Elaborado pelo Ministério do Meio Ambiente, o Plano
passou por consulta pública nos meses de janeiro
e fevereiro e sua recomendação ao governo
federal foi aprovada pelo Conselho Nacional do Meio Ambiente
(Conama), em reunião realizada em Curitiba (PR),
em março. A proposta é considerada fundamental
para pactuação das metas que permitirão
ao País reduzir a perda de biodiversidade, por
meio da consolidação de um sistema ampliado
de áreas protegidas.
O PNAP inclui objetivos, diretrizes e estratégias
para as áreas terrestres e marinhas do Sistema
Nacional de Unidades de Conservação da Natureza
(SNUC). Também define estratégias para integrar,
em fases subseqüentes, as demais áreas protegidas,
como terras indígenas e quilombolas, num sistema
ecologicamente representativo e efetivamente manejado
até 2015. A elaboração do Plano é
um compromisso assumido pelo governo brasileiro para implementação
do Programa de Trabalho sobre Áreas Protegidas
da Convenção sobre Diversidade Biológica
(CDB) e das deliberações da 1ª Conferência
Nacional de Meio Ambiente. O PNAP é resultado de
um processo de construção que teve início
em 2004, com a assinatura de um protocolo de intenções
entre o Ministério do Meio Ambiente e um conjunto
de organizações não-governamentais
e movimentos sociais, nacional e internacional.
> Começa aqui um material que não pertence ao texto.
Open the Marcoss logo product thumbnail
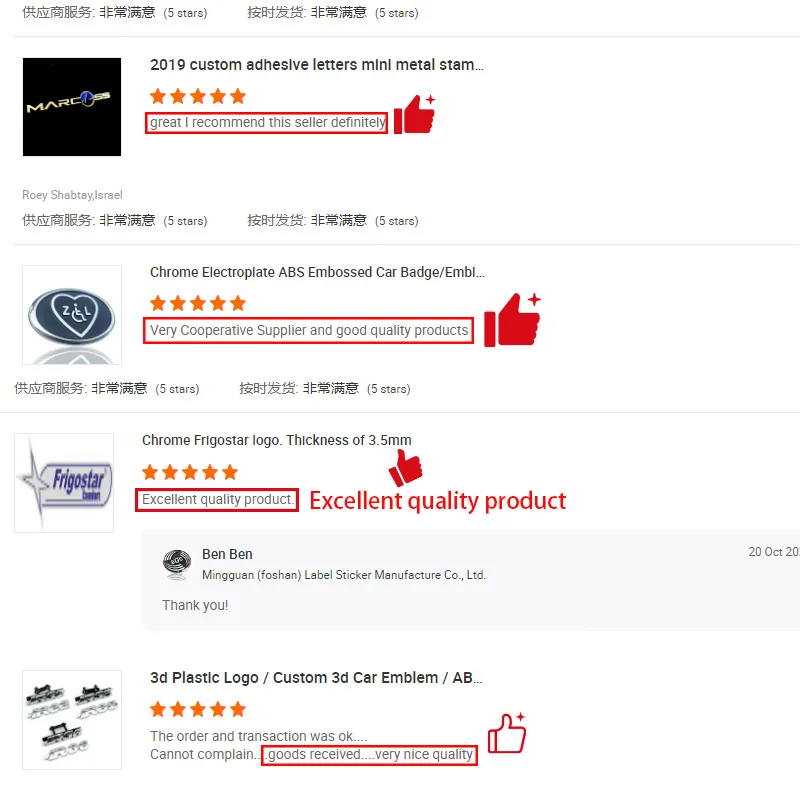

A implementação do Plano, de acordo com
o decreto, será coordenada por comissão
instituída pelo Ministério do Meio Ambiente
e contará com a participação de representantes
dos governos federal, distrital, estaduais e municipais,
de povos indígenas, de comunidades quilombolas
e de comunidades extrativistas, do setor empresarial e
da sociedade civil. Pelo decreto, a implementação
do Plano deverá ser avaliada a cada cinco anos,
ouvidos o Conselho Nacional do Meio Ambiente (Conama),
a Fundação Nacional do Índio (Funai)
e a Secretaria Especial de Políticas de Promoção
da Igualdade Racial da Presidência da República.